In the explosive article, Maddick claimed that the rumours about Schofield and “his young male lover” were an “open secret” in the production team and said that she believes those in power were “complicit”. 

“Were King and Queen of ‘kindness’, the BFFs of bonhomie, Holly and Phil, as fun, friendly and fits-of-fizzy-giggles-funny as they appear on screen? No,” Maddick continued.

Holly Willoughby, Phillip Schofield and Alison Hammond collect the Best Daytime award for This Morning at the National Television Awards 2022 at OVO Arena Wembley on 13 October 2022. (Mike Marsland/WireImage)

“Did I hear about the rumours about Schofield and his young male lover? Yes, it was an open secret amongst the production team. Did I think that those in power knew about Schofield and his lover? Yes, I believe they were complicit.”

Maddick shared extracts from her exit interview, delivered in December 2019, reporting “a culture of intimidation at This Morning” that prevented her from doing her job to the best of her ability and “created a climate of fear”. 

Other This Morning stars, including presenter Eamonn Holmes and Dr Raj Singh, have accused ITV of presiding over a “toxic” workplace culture. 

In a statement shared on Twitter, Dr Ranj said that the “culture at This Morning had become toxic, no longer aligned with ITV values” and because he “whistle-blew”, he was “managed out”. 

“I didn’t know the truth about what was going on with Phillip, but I do know the issues with [This Morning] go far beyond him. It takes more than one person to create a culture,” he wrote.

“I haven’t worked on the show since … and I’m not the only one who has spoken up or experienced similar,” Dr Ranj concluded. 

In an interview with GB News’ Dan Wootton on Monday (29 May), Holmes claimed that the “toxicity” on This Morning was not with himself, Dan Wootton or “anyone else” but with Schofield. 

“This nonsense that he [Schofield] wrote today about toxicity, about it’s a happy place and whatever … holy god, what planet does this man live on? He created an atmosphere where people hated him,” Holmes said.

“People would avoid him in the corridor. He didn’t look at anybody, he didn’t know anybody’s names. Holly doesn’t know people’s names either. This is legendary within the production team, that how distant they are and how they just don’t care.”

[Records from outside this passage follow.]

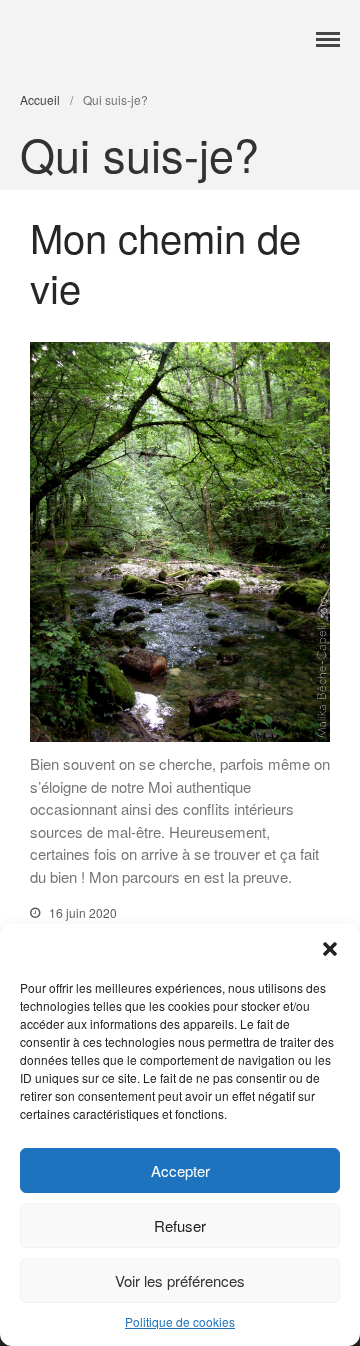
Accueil (40, 99)
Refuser (180, 1225)
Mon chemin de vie (165, 261)
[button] (330, 949)
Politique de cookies (180, 1321)
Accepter (180, 1170)
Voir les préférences (180, 1280)
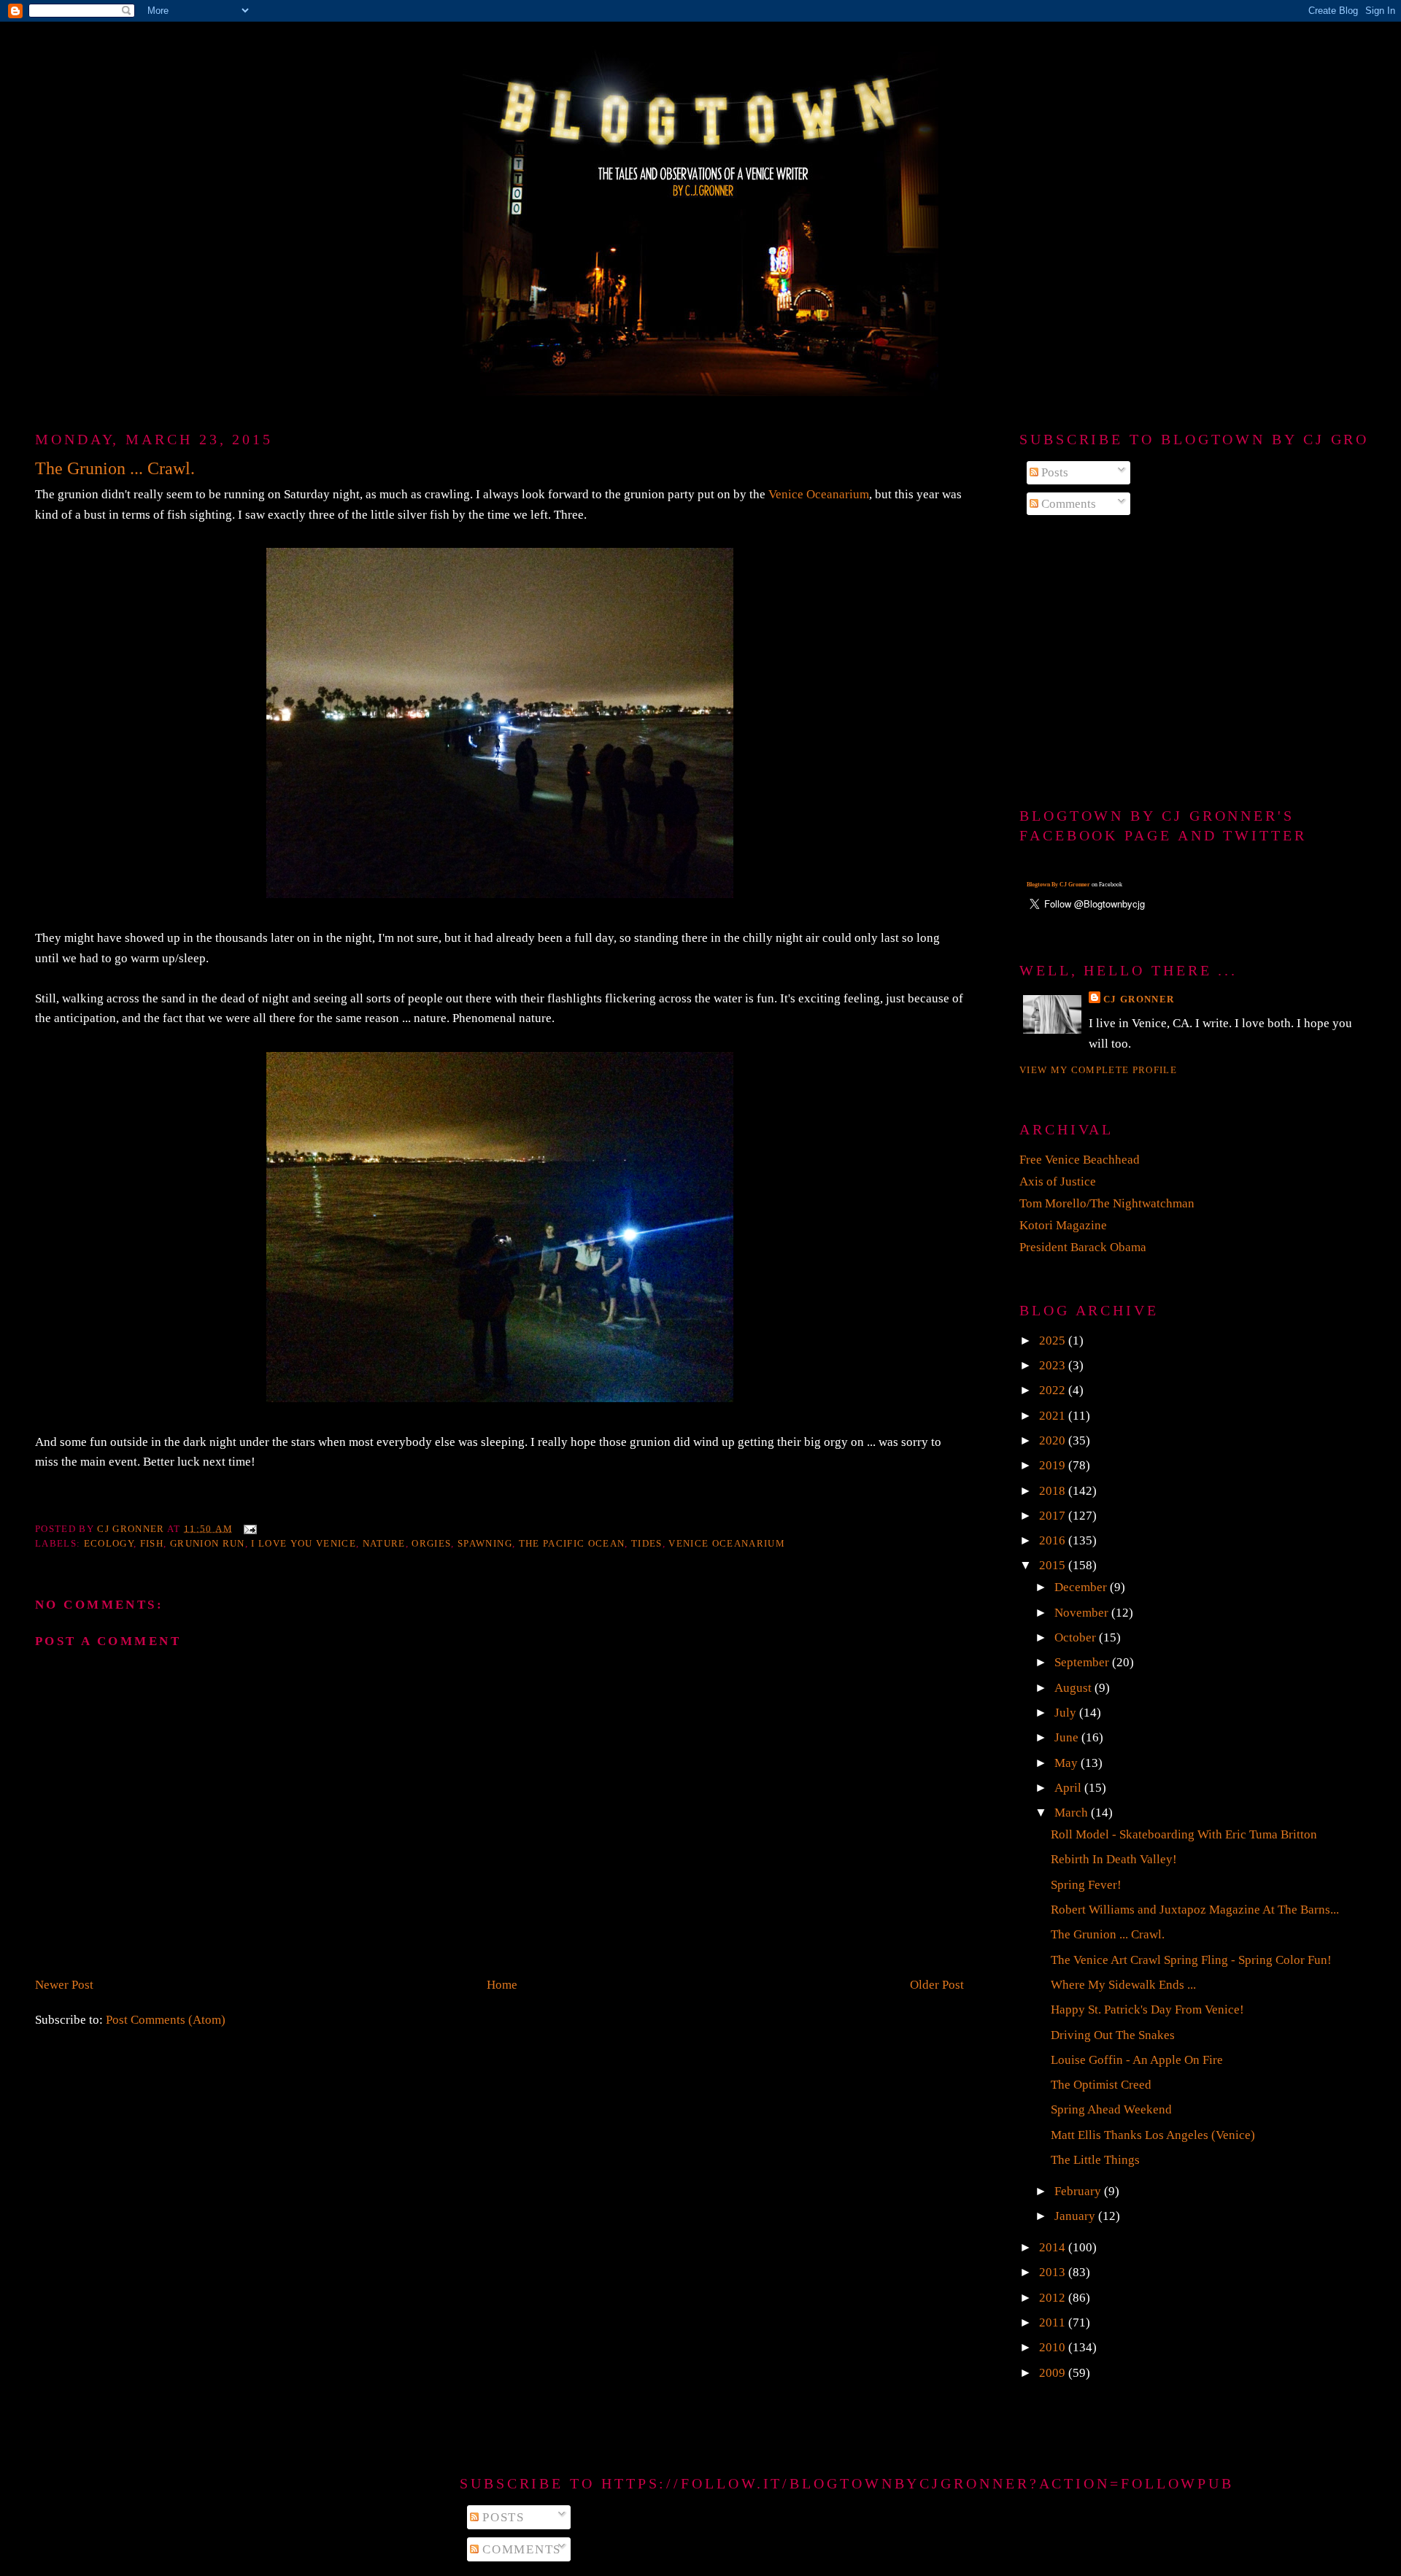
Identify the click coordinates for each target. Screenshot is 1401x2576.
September (1083, 1662)
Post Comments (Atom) (165, 2020)
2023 (1053, 1365)
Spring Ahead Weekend (1111, 2109)
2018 (1053, 1491)
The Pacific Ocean (572, 1543)
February (1079, 2191)
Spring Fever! (1086, 1885)
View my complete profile (1098, 1069)
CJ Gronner (1138, 999)
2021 (1053, 1416)
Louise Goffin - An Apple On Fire (1137, 2060)
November (1082, 1613)
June (1067, 1737)
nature (384, 1543)
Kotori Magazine (1063, 1225)
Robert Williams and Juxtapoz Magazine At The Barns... (1195, 1909)
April (1069, 1788)
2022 (1053, 1390)
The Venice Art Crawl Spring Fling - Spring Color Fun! (1191, 1960)
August (1074, 1688)
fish (151, 1543)
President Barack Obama (1082, 1247)
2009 (1053, 2373)
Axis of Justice (1057, 1181)
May (1067, 1763)
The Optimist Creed (1101, 2085)
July (1066, 1713)
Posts (1053, 472)
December (1082, 1587)
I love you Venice (303, 1543)
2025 (1053, 1340)
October (1076, 1637)
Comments (1067, 504)
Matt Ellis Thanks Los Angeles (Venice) (1153, 2135)
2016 (1053, 1540)
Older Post (937, 1985)
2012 (1053, 2298)
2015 (1053, 1565)
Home (502, 1985)
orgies (431, 1543)
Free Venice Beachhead (1079, 1160)
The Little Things (1095, 2160)
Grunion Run (207, 1543)
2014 (1053, 2247)
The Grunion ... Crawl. (1108, 1934)
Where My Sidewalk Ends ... (1123, 1985)
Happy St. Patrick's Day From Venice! (1147, 2009)
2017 (1053, 1516)
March (1072, 1812)
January (1076, 2216)
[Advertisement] (1192, 662)
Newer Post (64, 1985)
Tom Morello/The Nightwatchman (1106, 1203)
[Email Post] (249, 1528)
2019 (1053, 1465)
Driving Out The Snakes (1113, 2035)
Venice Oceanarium (818, 494)
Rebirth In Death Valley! (1114, 1859)
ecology (109, 1543)
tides (647, 1543)
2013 (1053, 2272)
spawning (485, 1543)
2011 (1053, 2322)
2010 (1053, 2347)
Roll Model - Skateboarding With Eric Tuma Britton (1184, 1834)
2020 (1053, 1440)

In a tweet promoting the interview, Holmes wrote: “Tonight is for all my workmates over the years who were frightened and ignored by you and your controlling , coercive behaviour. All you who no one listened to. I’m here for you.”

Maddick also claimed that the relationship between Schofield and co-presenter Willoughby, which was previously integral to This Morning’s success, was “utterly fake” and that she wasn’t “allowed to communicate with either of them”.  

“On my first day I watched from the gallery and was startled by the difference between ‘on camera Holly and Phil’ and ‘off camera Holly and Phil’,” Maddick continued. 

“As soon as cameras stopped rolling, for an ad break for example, the perma-smiles would immediately slip and Phillip would often have a face like thunder complaining about minute details that he felt were going wrong or segments he didn’t like. Holly would often just sit scrolling through her phone.”

Maddick’s Glamour article reported ITV as responding with the following statement: “As a producer and broadcaster, ITV takes its responsibilities around Duty of Care and Speaking Up seriously and has robust and well-established processes in place.”

Phillip Schofield is no longer working for ITV. He has resigned from Dancing on Ice duties and will not front a new peak-time series for the broadcaster.

PinkNews has contacted ITV for comment.